Exercise: Search the records for the line with "Enable the Show Same label option". Output that line and each line after it, exactly, and stop at the end; omit pictures.

Recorded information:
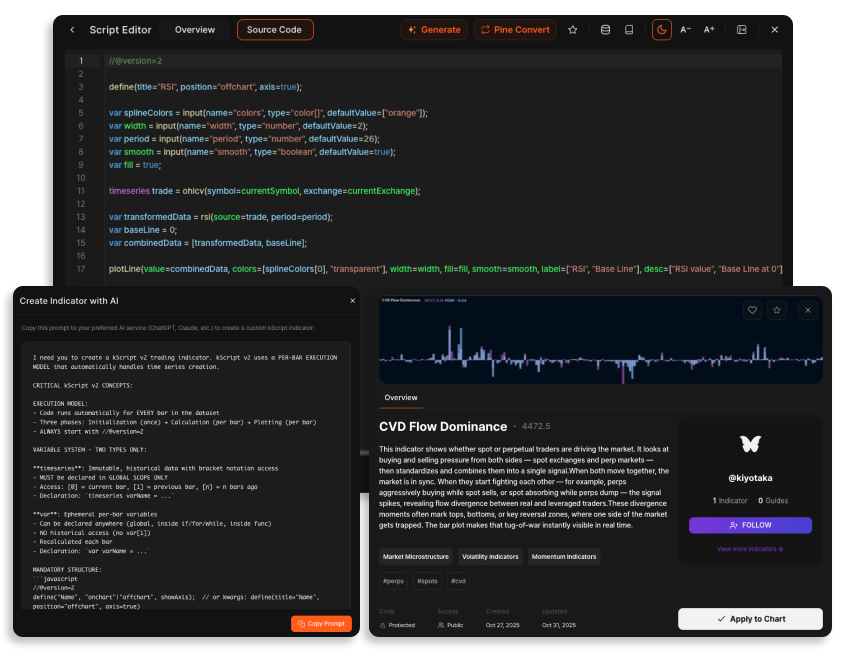
Task: Select the indicator's Overview tab
Action: [x=401, y=397]
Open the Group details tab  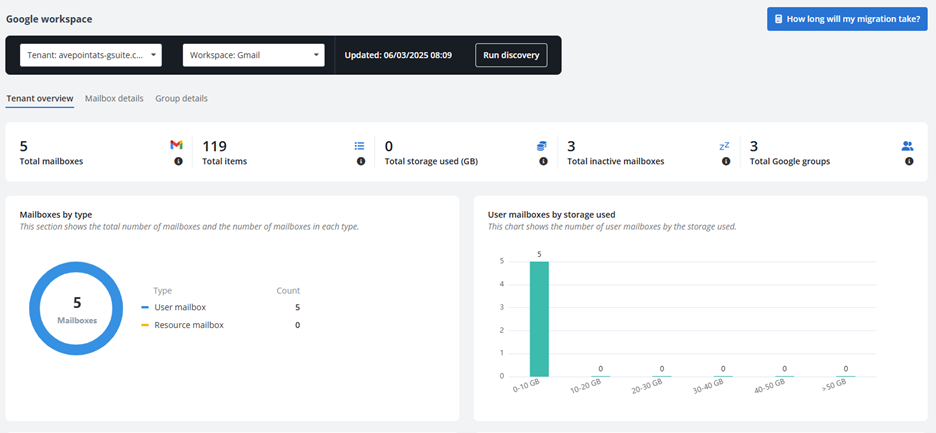click(x=181, y=99)
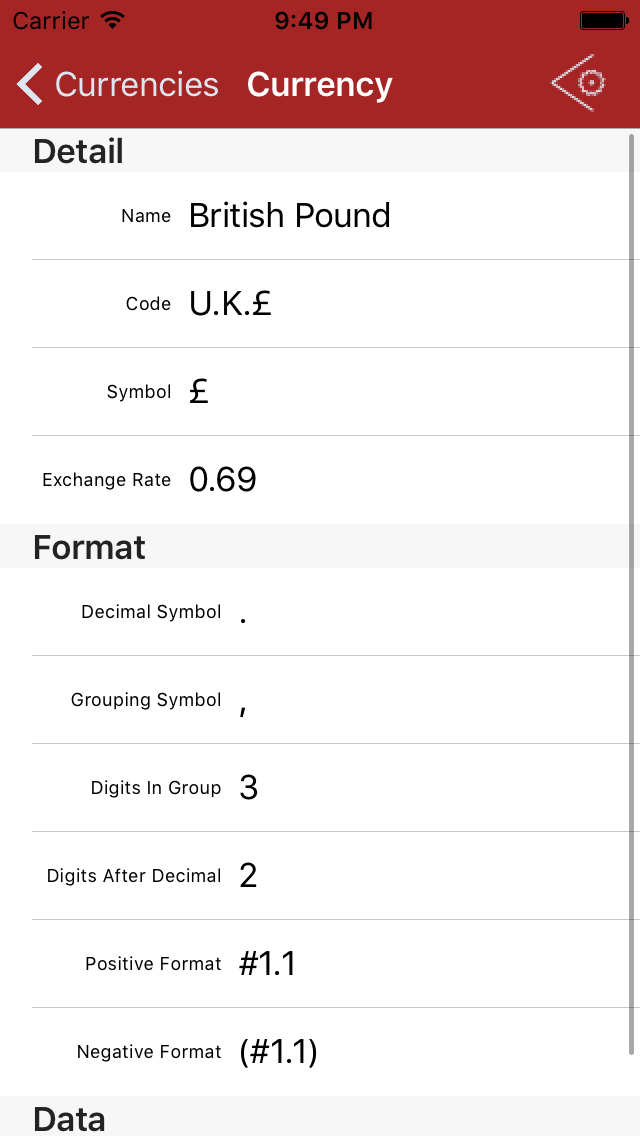Viewport: 640px width, 1136px height.
Task: Tap the Currency title in header
Action: [319, 85]
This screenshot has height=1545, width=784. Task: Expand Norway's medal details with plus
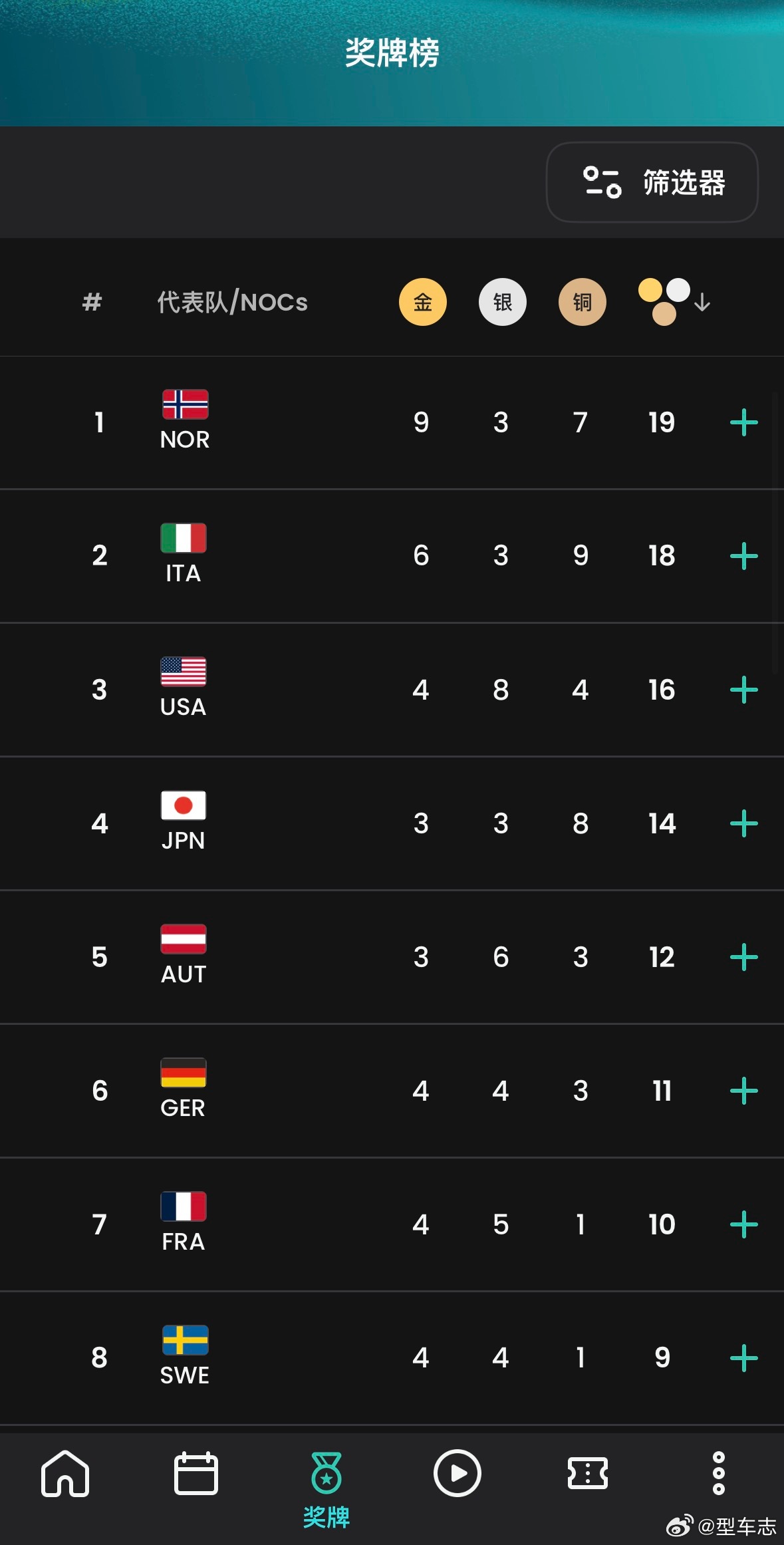click(743, 422)
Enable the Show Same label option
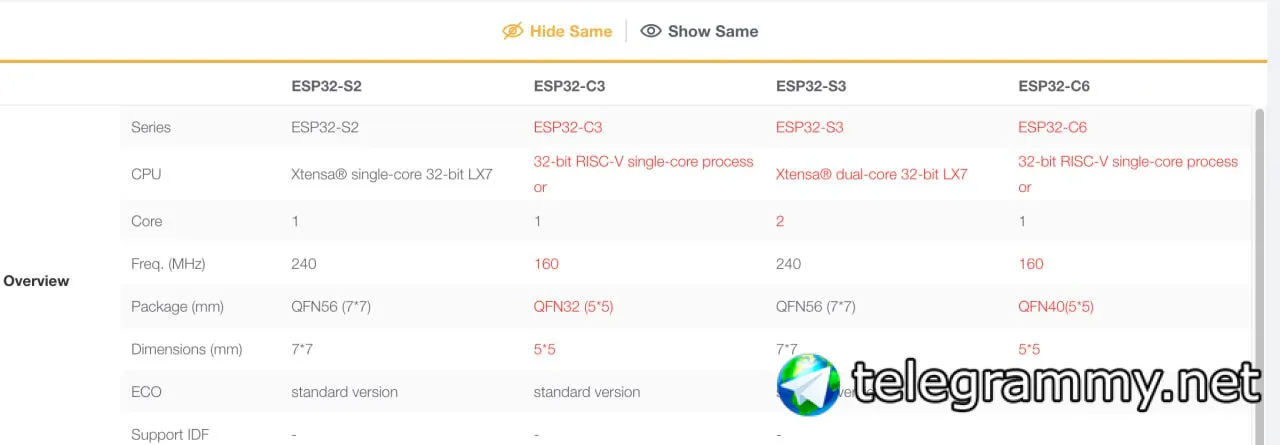Image resolution: width=1280 pixels, height=445 pixels. pos(713,31)
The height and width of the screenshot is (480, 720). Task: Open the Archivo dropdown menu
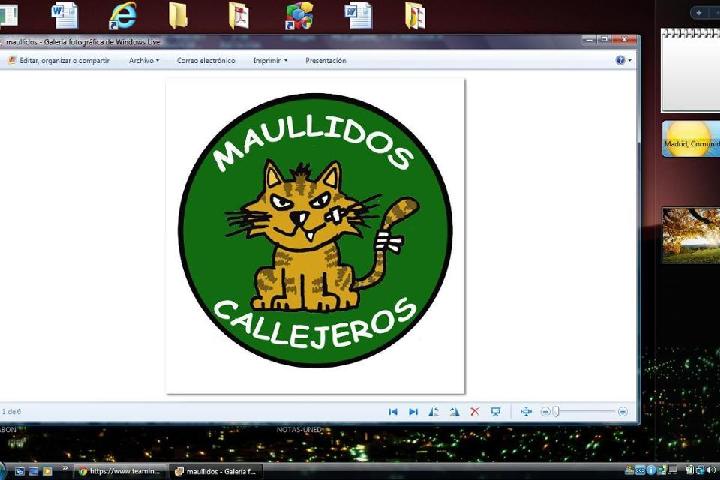point(143,60)
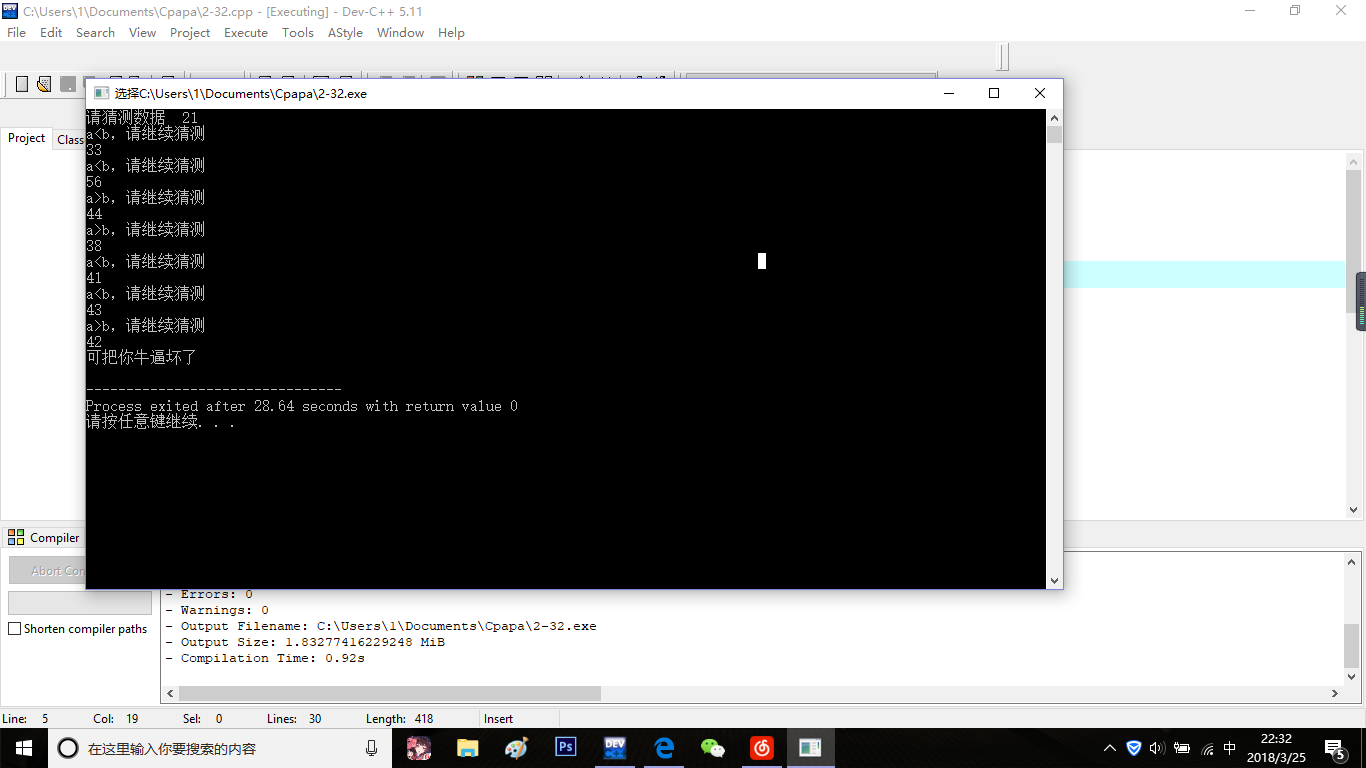Viewport: 1366px width, 768px height.
Task: Click the Windows Start button
Action: pyautogui.click(x=22, y=748)
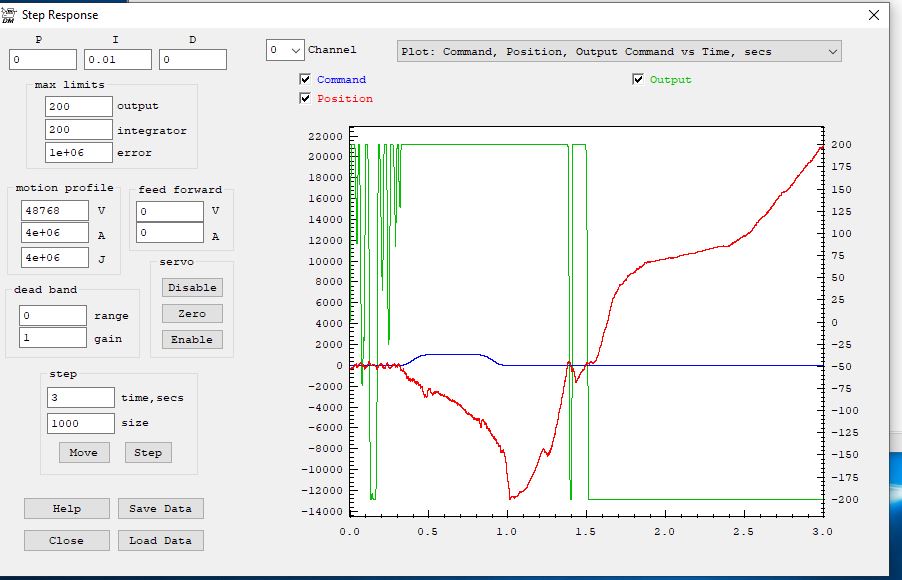Image resolution: width=902 pixels, height=580 pixels.
Task: Run the Step button
Action: click(x=148, y=452)
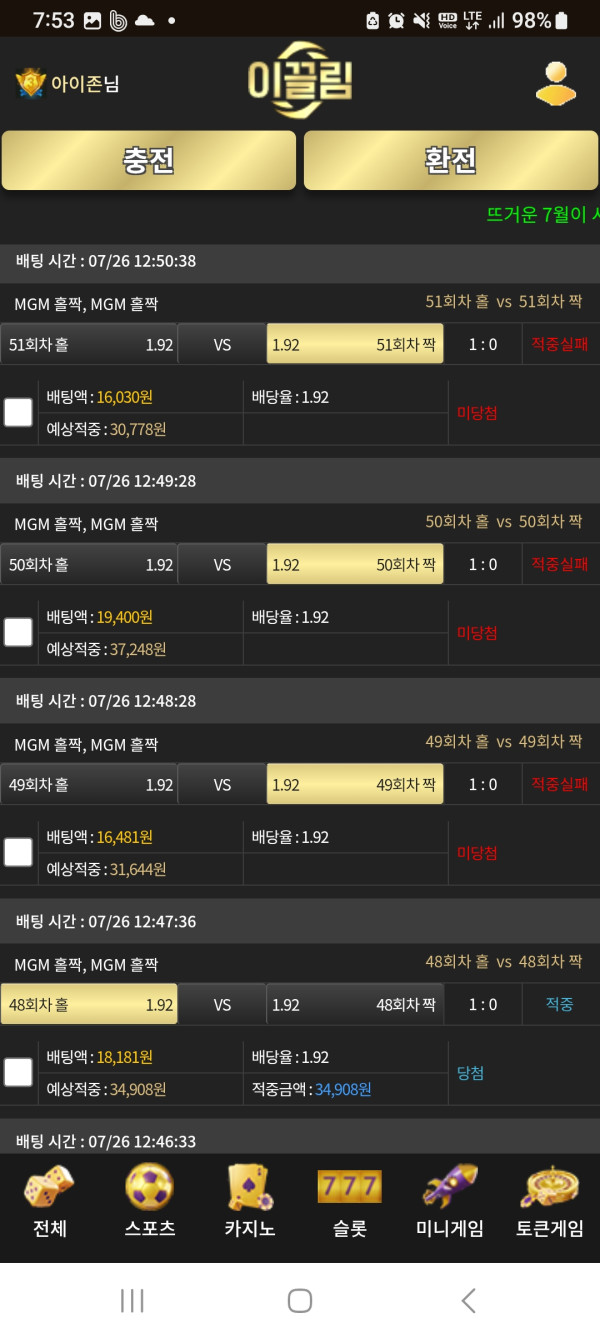Select the highlighted 48회차 홀 odds cell

89,1004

Your solution:
Enable the Show Same label option
Image resolution: width=1280 pixels, height=445 pixels. pos(713,31)
The height and width of the screenshot is (480, 720). Task: Open the Archivo dropdown menu
point(143,60)
Viewport: 1366px width, 768px height.
Task: Click the Windows Start button
Action: pyautogui.click(x=22, y=748)
Image resolution: width=902 pixels, height=580 pixels.
Task: Run the Step button
Action: click(x=148, y=452)
Select the highlighted 48회차 홀 odds cell

89,1004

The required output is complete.